Citrus health management areas (CHMAs) have been used to effectively apply pesticides to large areas to keep psyllids from spreading into nearby groves. Chemicals used are rotated to prevent resistant populations from occurring. Many feel that CHMA applications are no longer important because the majority of trees have the greening bacteria. However, research shows that even if a tree is positive for greening, repeated new inoculations of the disease make the tree decline more quickly. Therefore, the need for vigilant psyllid control continues.
Resistance may build up with any chemicals used too frequently. The systemic chemicals widely and successfully used in nursery production and the early years in the grove all have the same mode of action (MOA). When applied as a soil drench, these chemicals may provide sub-lethal levels, another factor that can lead to resistance. Lukasz Stelinski reported recently that increasing evidence of resistance has been observed since 2009. He stated that resistance can occur following only five consecutive applications of any chemical with the same MOA, and rotation works to stop this trend. He suggested having five MOAs as part of any rotation.
Regulatory methods are the final item in the IPM toolbox. Regulations are the first line of defense for exotic pests that seriously endanger public health or are likely to cause widespread damage to crops or the environment. Quarantine or eradication programs directed by governmental agencies should help to limit, or at least slow, the spread of any new pest. Eradication of exotic pests has worked well for some issues, but only when identified very early and limited in geographical location.

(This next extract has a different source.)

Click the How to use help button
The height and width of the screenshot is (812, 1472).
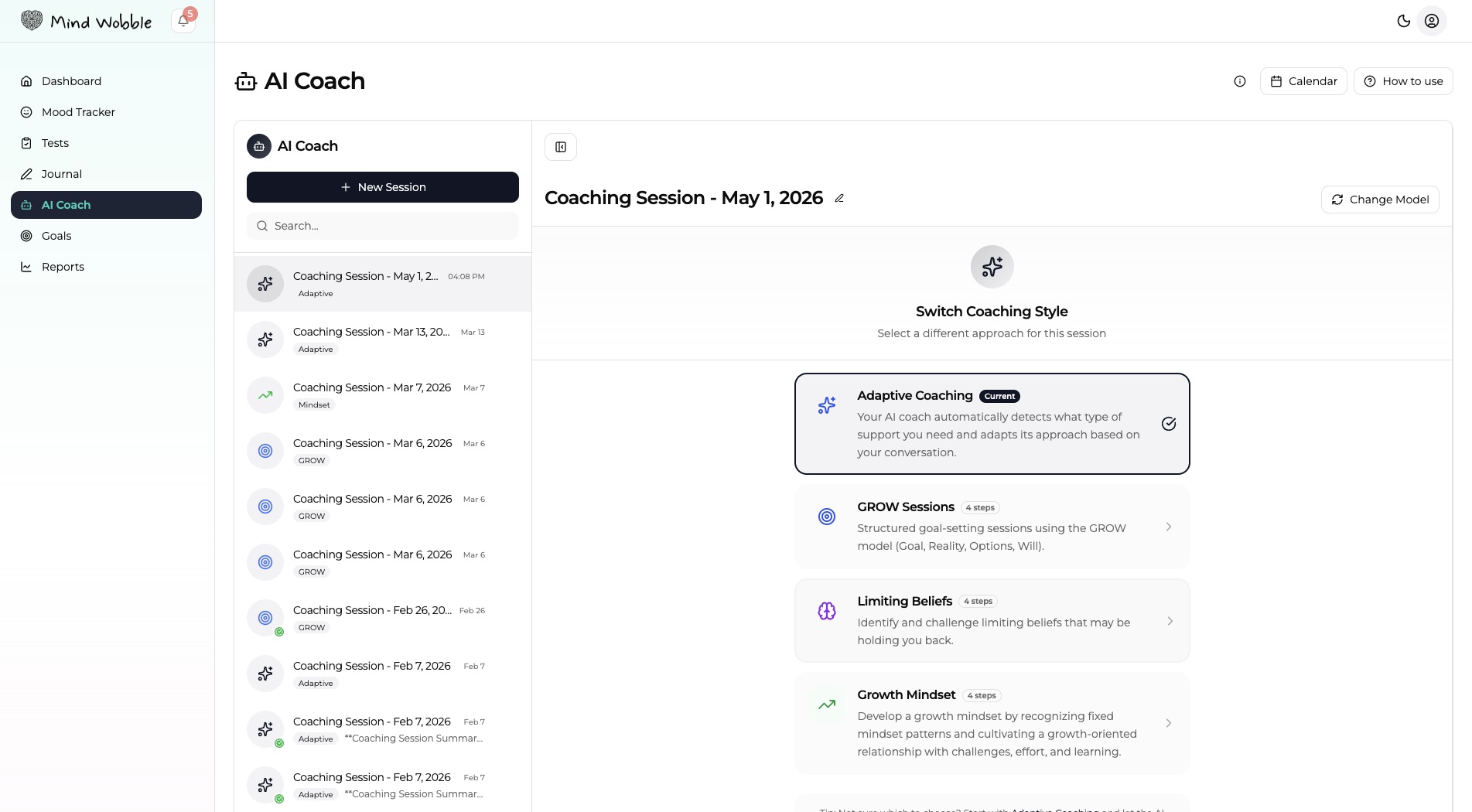tap(1403, 81)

When a disease looks like a nutritional disorder, as in citrus greening, it is very easy to escape detection until it is too late. Pests have a way of getting around agricultural inspection stations, and this method has not worked for Asian citrus psyllids or greening, in Florida or in other states.
The IPM toolbox should contain a range of control measures, including biological, mechanical, cultural, physical/ environmental modification, host resistance, chemical and regulatory. Growers should not rely on one or a few control methods, but use as many as possible to be successful and avoid insect resistance. By using an integrated approach, we can conserve insecticide modes of action, encourage natural enemies, and reduce environmental impacts while maintaining profitability and producing quality crops.
Citrus greening has tested our abilities to implement a full complement of IPM tools to attack a very successful exotic pest. We are lacking some important tools, but research will provide those. In the meantime, we need to ensure we use as many tools as possible. An integrated approach is the only way to succeed.
Juanita Popenoe is a University of Florida Institute of Food and Agricultural Sciences multi-county Extension agent in Tavares.